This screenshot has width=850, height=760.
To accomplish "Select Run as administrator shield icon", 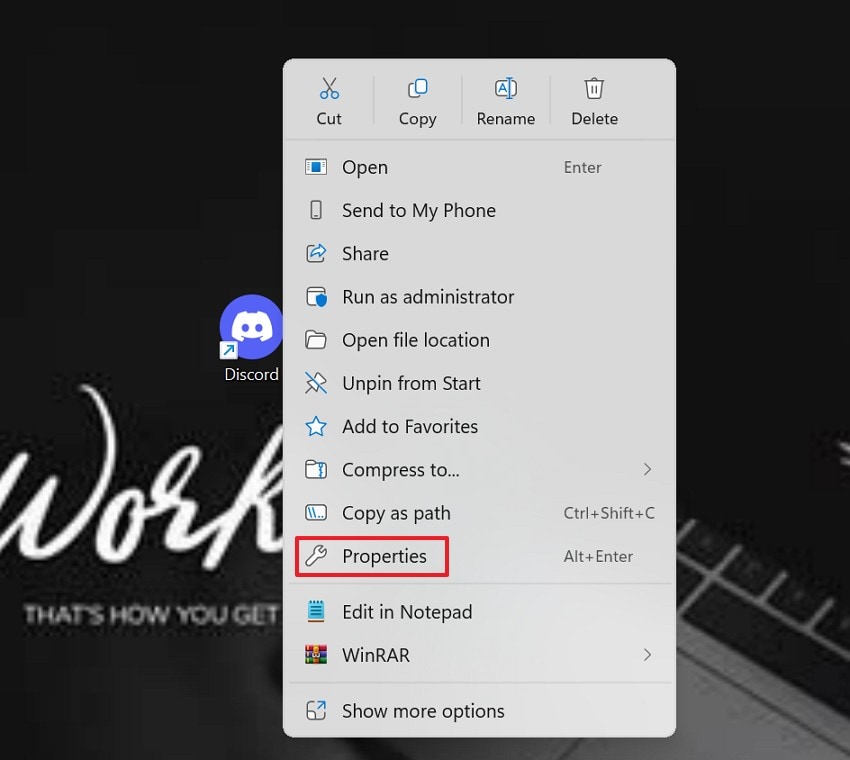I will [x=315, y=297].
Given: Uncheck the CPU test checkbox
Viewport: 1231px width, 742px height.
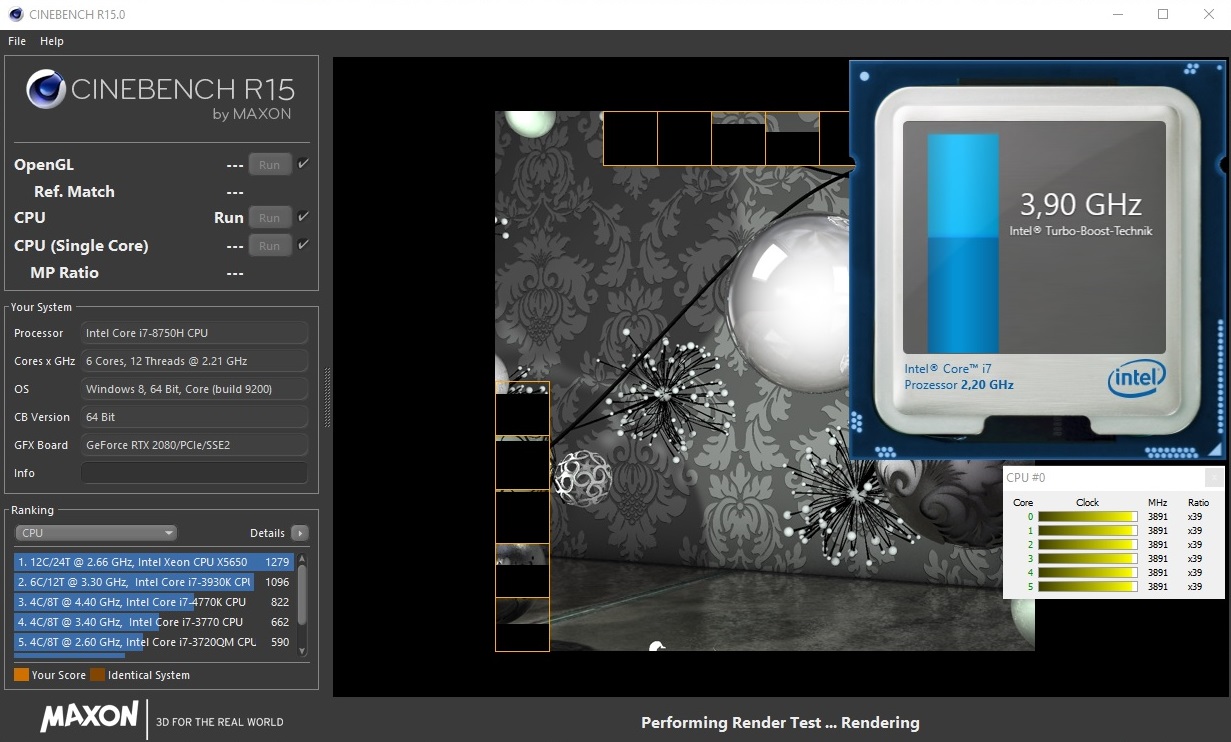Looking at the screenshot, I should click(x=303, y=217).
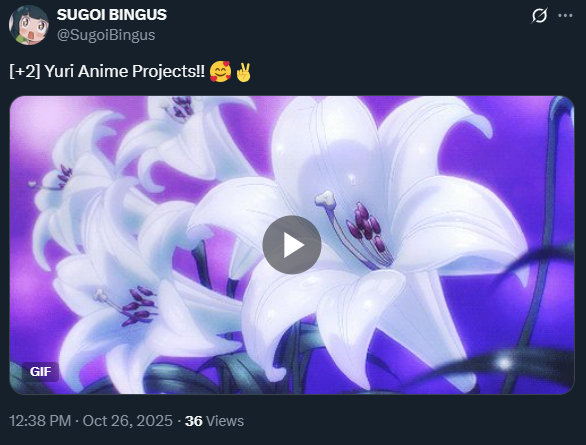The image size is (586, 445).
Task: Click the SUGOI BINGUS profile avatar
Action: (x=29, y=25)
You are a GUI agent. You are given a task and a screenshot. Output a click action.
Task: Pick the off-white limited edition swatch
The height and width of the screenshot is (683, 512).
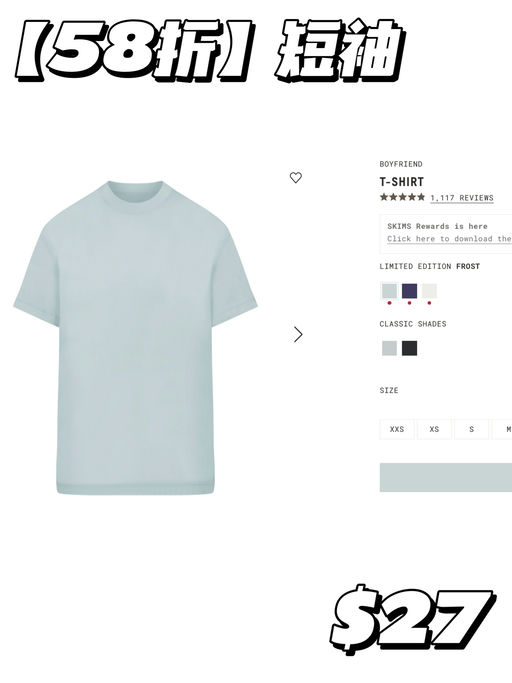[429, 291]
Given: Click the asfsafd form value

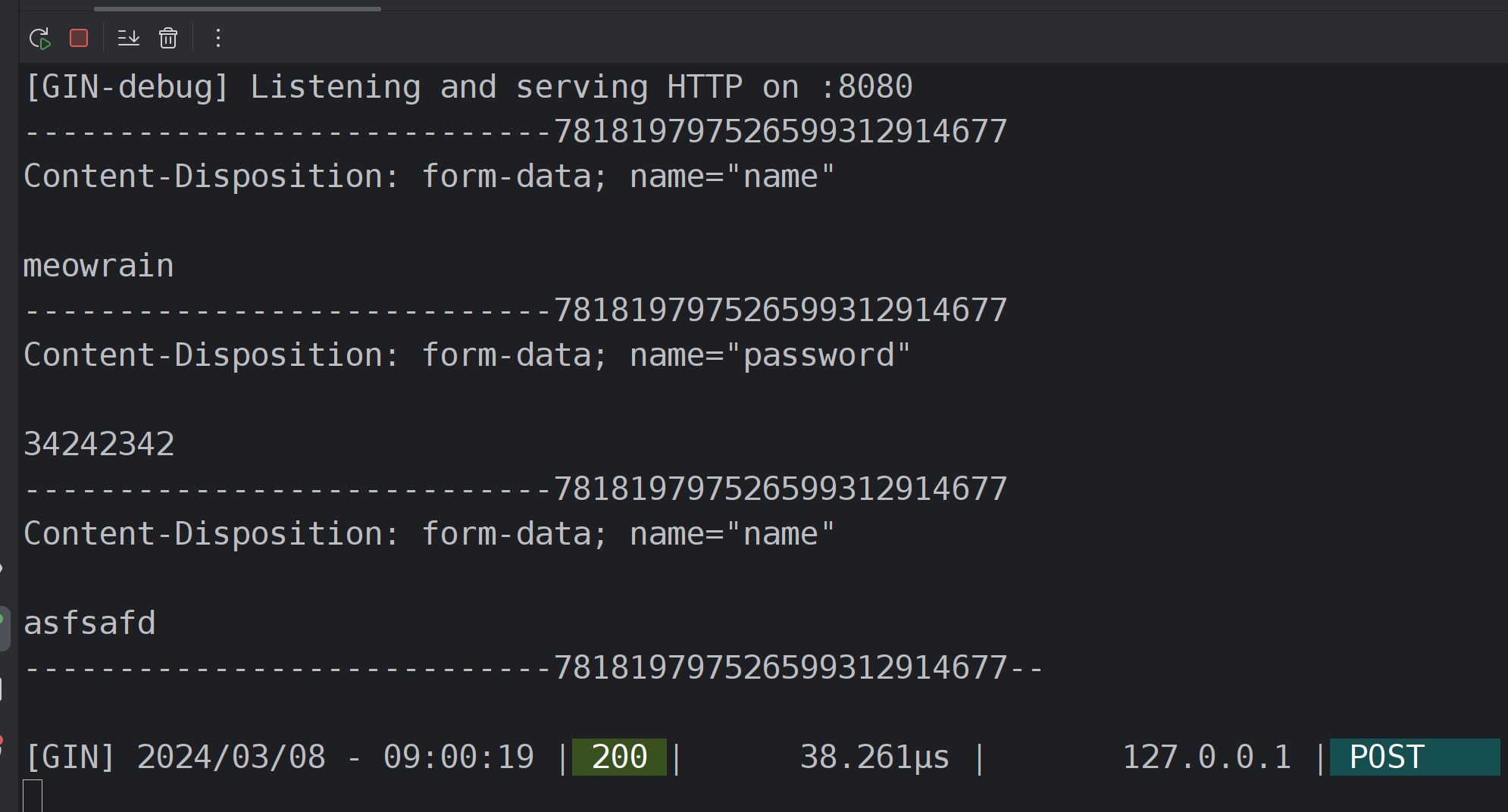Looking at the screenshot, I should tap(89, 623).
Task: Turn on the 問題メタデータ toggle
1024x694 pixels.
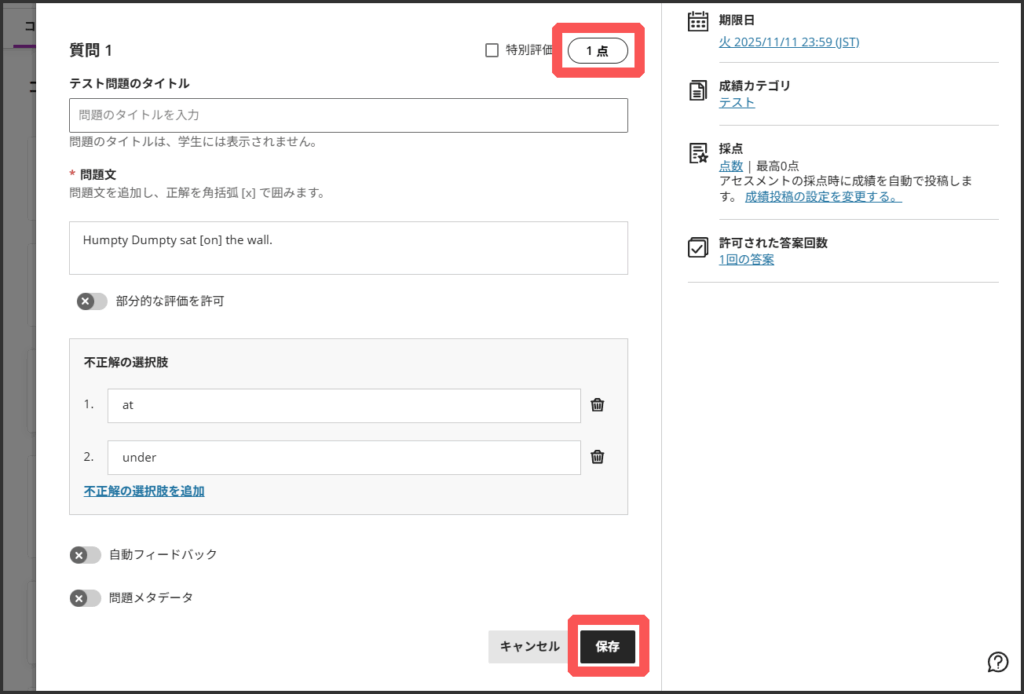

§ **YOUR TASK**
Only the lines from the one containing "Task: Turn on the 問題メタデータ toggle" through the final line of the records should be transcribed, exactly and with no pictures.

§ **EXERCISE RESPONSE**
Task: Turn on the 問題メタデータ toggle
1024x694 pixels.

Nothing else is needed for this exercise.